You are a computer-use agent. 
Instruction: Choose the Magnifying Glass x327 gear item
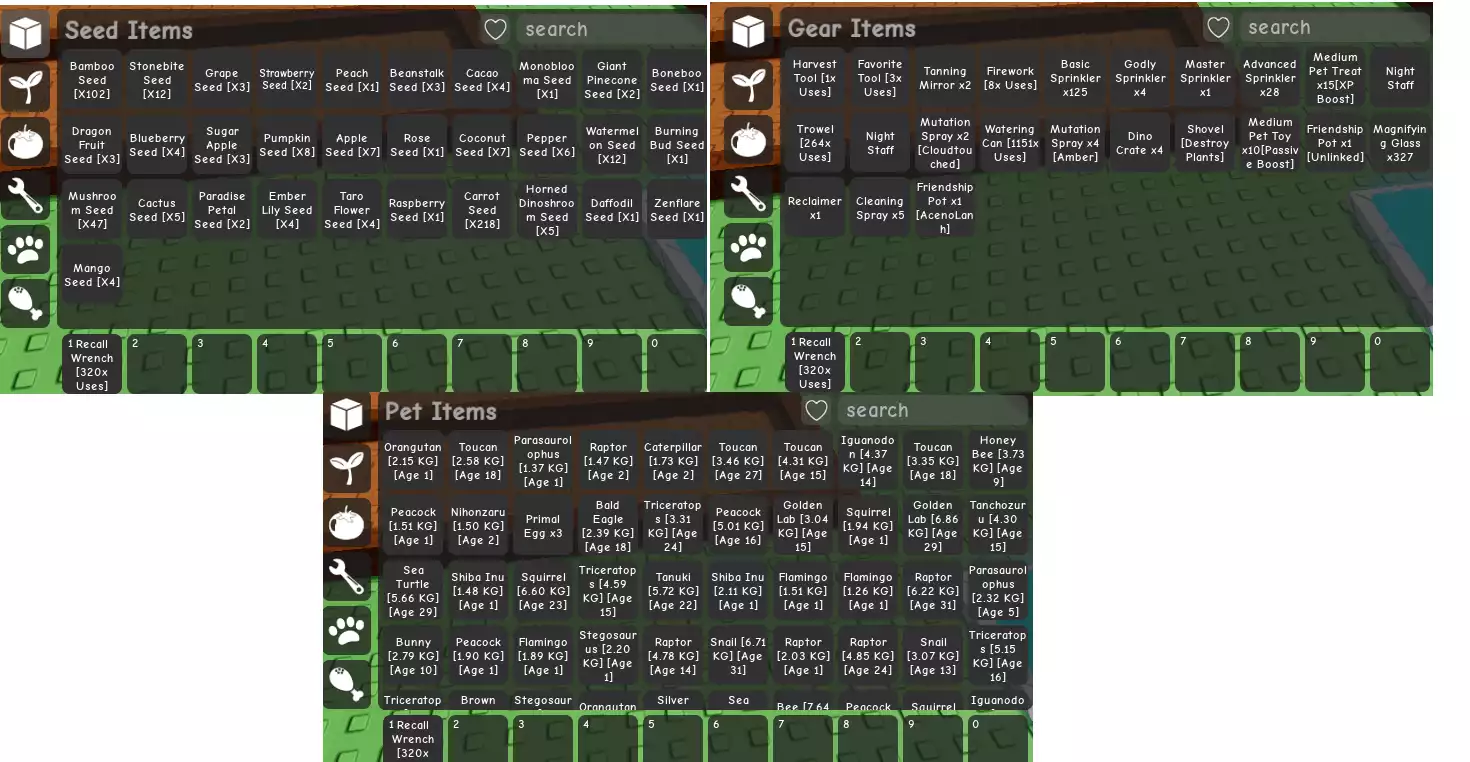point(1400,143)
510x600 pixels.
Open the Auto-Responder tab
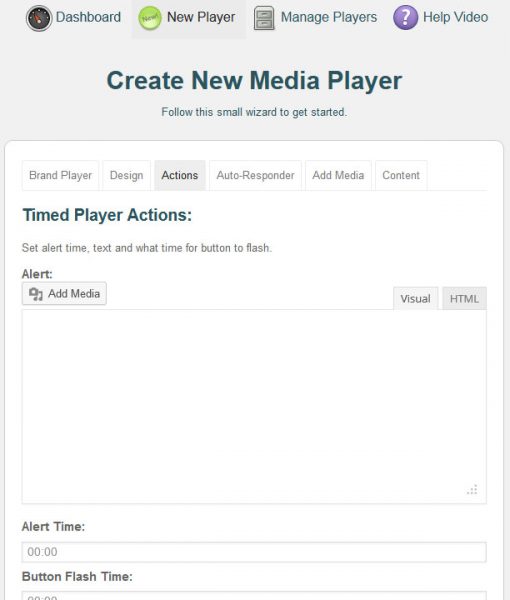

___

• **EXERCISE DETAILS**
Set the pictures aside and repeat only the lines from the one containing "Instruction: Choose the" through the last line of the entries above, exactly as they stand.

• **OUTPUT BELOW**
Instruction: Choose the Magnifying Glass x327 gear item
point(1400,143)
510x600 pixels.
Open the Auto-Responder tab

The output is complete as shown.